To clarify a few elements of the above:

• Put the Encrypter and Decrypterinto an enc package

• Stick whatever you're using as general storage into a suitably-named package (not enc)

◦ Remember: you're allowed to use code I gave you without citation

• Make sure you create your IntelliJ project properly. It should include both packages

◦ You’re going to need two Run Configurations:

▪ One for the encrypter, and one for the decrypter

▪ I can help you with this!

You’ll need to use something like Scanner:

https://docs.oracle.com/javase/8/docs/api/java/util/Scanner.html

It’s pretty easy to use to read from a file. First, open the file (next page!):

Scanner input=null; try {

input=new Scanner(new File(infilename)); }

catch (IOException ioe) {System.out.println("Dernit!");} //don't use Dernit After that, reading is trivial (I linked the API page for a reason).
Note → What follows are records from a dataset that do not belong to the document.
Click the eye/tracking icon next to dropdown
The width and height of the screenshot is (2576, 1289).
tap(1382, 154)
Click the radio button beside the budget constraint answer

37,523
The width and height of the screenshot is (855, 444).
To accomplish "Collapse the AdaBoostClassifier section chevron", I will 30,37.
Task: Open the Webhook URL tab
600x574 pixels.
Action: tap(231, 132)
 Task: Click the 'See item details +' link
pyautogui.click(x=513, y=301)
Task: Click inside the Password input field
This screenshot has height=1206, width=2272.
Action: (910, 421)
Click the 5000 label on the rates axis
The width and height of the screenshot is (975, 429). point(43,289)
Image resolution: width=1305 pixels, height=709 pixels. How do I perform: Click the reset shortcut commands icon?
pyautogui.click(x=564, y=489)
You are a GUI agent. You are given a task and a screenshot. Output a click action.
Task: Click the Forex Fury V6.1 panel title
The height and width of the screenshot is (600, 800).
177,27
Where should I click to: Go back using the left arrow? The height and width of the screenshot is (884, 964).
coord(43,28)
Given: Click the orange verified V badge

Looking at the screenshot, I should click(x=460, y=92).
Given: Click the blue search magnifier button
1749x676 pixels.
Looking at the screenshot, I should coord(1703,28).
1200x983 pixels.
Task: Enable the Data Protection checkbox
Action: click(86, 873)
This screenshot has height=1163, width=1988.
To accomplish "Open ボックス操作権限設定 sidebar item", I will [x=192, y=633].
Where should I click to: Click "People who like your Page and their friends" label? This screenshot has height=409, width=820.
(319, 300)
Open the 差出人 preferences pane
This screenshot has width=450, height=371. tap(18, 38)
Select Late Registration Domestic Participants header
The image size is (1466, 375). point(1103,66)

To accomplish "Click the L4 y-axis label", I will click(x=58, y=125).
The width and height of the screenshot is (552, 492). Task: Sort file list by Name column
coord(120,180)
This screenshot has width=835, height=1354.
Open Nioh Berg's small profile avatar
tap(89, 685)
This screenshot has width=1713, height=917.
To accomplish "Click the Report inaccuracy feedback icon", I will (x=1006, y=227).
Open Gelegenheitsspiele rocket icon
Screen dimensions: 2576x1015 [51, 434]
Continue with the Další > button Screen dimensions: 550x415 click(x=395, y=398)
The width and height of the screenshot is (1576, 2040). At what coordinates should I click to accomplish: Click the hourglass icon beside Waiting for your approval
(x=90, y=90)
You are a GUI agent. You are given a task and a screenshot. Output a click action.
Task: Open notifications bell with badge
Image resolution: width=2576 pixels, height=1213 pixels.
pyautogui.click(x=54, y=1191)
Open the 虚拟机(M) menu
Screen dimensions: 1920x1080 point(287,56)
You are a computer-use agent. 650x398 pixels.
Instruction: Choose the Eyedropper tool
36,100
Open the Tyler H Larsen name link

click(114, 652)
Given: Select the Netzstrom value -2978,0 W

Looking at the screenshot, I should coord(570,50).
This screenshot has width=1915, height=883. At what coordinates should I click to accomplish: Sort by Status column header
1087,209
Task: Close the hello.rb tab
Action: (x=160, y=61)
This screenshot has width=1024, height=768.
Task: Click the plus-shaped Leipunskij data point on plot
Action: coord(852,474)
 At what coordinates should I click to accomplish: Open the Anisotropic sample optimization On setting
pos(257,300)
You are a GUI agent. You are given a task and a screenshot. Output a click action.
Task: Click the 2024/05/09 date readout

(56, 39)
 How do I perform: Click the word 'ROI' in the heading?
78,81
We haven't done file output, but you can use this if you like:

private PrintWriter openFileForSave(String filename) { try {

return new PrintWriter(new BufferedWriter(new FileWriter(filename))); }

catch (IOException ioe) {System.out.println("Ah dangit.");} return null;

}

You don't have to, but it's stupid-easy, because all you'll need are .print and .println.

• In case you forgot: a tab is just \t

Remember: command-line arguments are a thing (that’s what that String[] args stuff is!). And again: configure your IntelliJ project correctly!

To confirm: yes, you’re still making your own tools. You shouldn’t need require imports beyond those explicitly mentioned above.

Submission:

Create .pdf output of sample executions of your program. Zip those, along with all source, development, and project files used to write the solution, the writeup, etc., and submit through Brightspce.

Reminder: This is technically six pages long, so there’s a lot to read. If you just skim through and ignore actual requirements, you’ll get azero. The marker won’t put more work into grading than you put into your assignment.

Include all of the necessary files, make your program run as mandated, and don’t write anything absurdly complicated or ridiculously obtuse.